Upon Further Review: Delaying ACA Penalties and Consequential Behavior

"The Obama administration said Tuesday it would delay enforcing a provision of the new health-care law that requires large employers to provide coverage for workers or pay a penalty in 2014, the biggest revision so far to the federal health-care overhaul.


The law, passed in 2010, requires companies with the equivalent of 50 or more full-time workers to offer health benefits starting on Jan. 1—or pay a penalty of at least $2,000 per employee. The delay, announced by the Treasury Department in a blog post Tuesday, means that penalty won't kick in until 2015.

 

The decision reflects pressure from companies in such lower-wage industries as restaurants, retail and agriculture, which had cited a host of practical difficulties posed by the law's requirements. Most large companies in the U.S. already provide health coverage to their employees.

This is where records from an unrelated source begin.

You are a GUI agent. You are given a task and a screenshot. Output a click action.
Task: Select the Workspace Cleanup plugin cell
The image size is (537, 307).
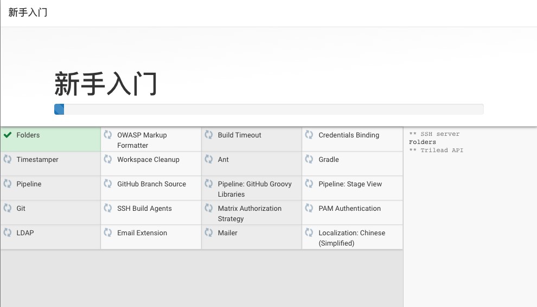(x=148, y=160)
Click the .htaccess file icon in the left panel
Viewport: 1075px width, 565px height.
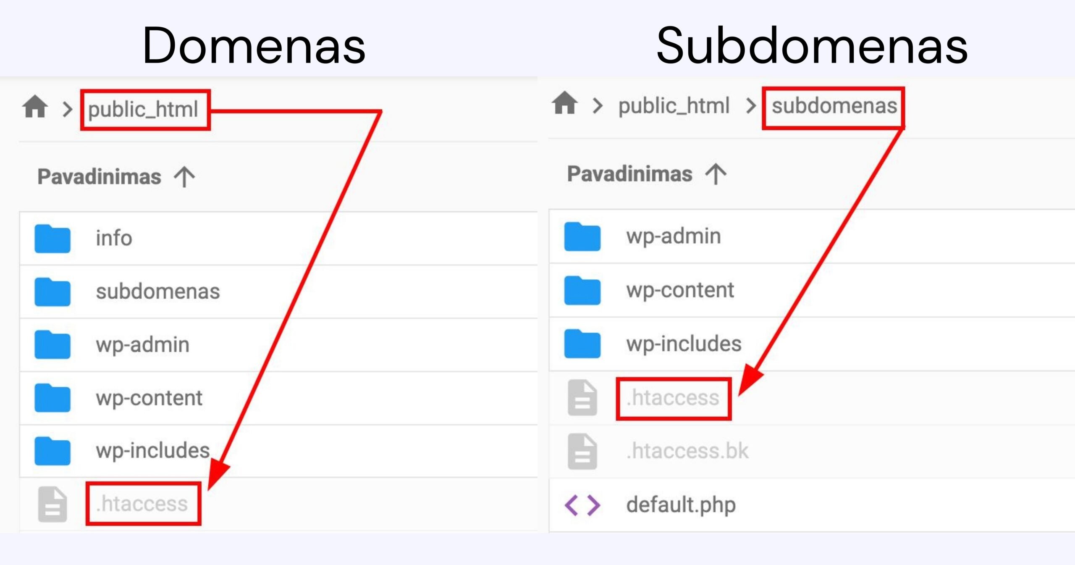tap(52, 504)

Some companies had bet the law was going to be overturned by the Supreme Court last year, or by a new presidential administration after the 2012 election. After it withstood those legal and political challenges, some firms said there was too little time remaining before the provision was due to kick in.

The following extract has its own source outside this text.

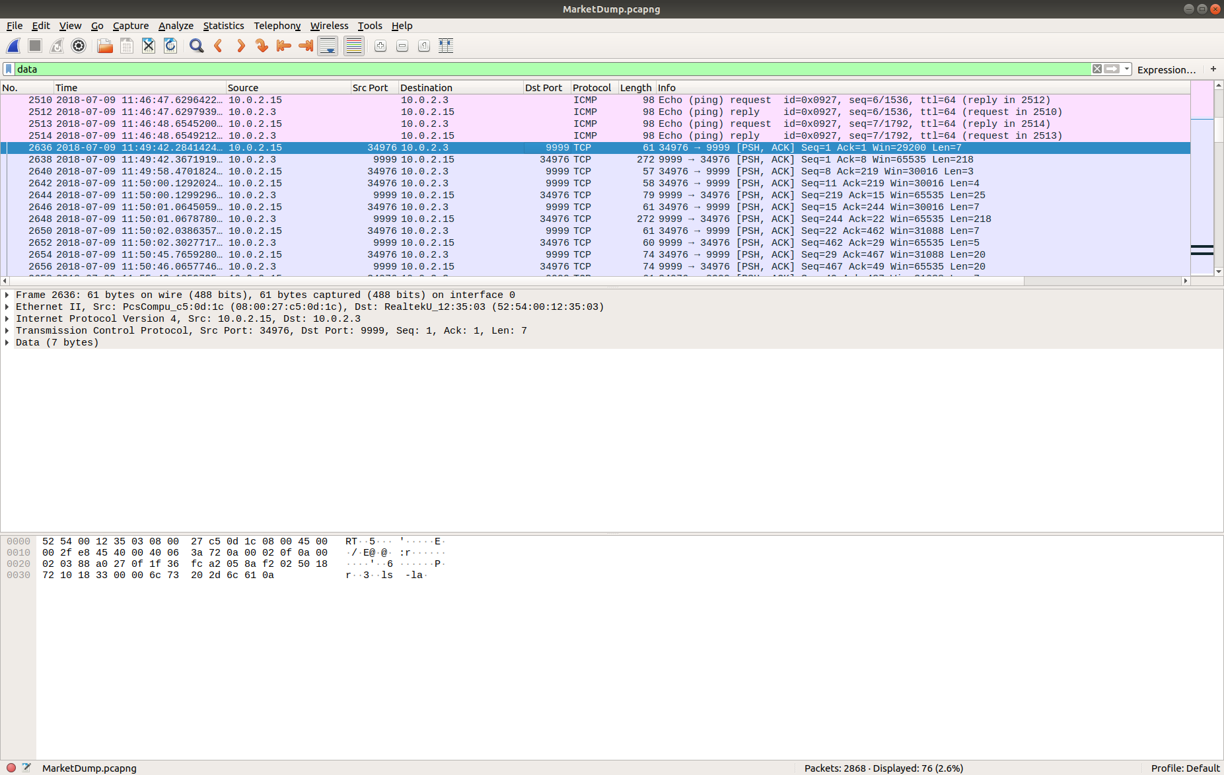Open capture options gear icon
Viewport: 1224px width, 775px height.
[x=79, y=46]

"They realized they were not ready, and we were not ready," said Neil Trautwein, vice president at the National Retail Federation, an employer trade group. "At the very least, this will give retailers and chain restaurants a chance to breathe."


The decision follows media reports that companies had already cut back on some workers' hours to avoid exposure to penalties under the new health-care law. Those who work fewer than 30 hours a week aren't counted as full-time employees, according to the law.” - Health Law Penalties Delayed - WSJ 07/02/2013‏

 

 

Upon further review, consider that interventionists who advocate interventionist policy into economies, to supposedly fine tune a macro economy or as countercyclical measures to a macro economy e.g. Paul Samuelson’s policy, generally use temporary discretionary policy. The classic case is the temporary tax cut and/or rebate vs. the permanent tax cut. The former causing short term behavior that either quickly vanishes or has no impact and the latter causing long term positive behavioral changes.


Keeping the above in mind, delaying the ACA penalty to firms [plus fifty full time employees] until 01/01/2015, given that the firms are already engaged in cutting hours and/or hiring new employees at 28 hours (below the full time threshold of ACA) is, an interventionist policy that is fine tuning in nature. Meaning, it causes short term behavior that either quickly vanishes or has no impact regarding firms engaged in cutting hours and/or hiring new employees at 28 hours.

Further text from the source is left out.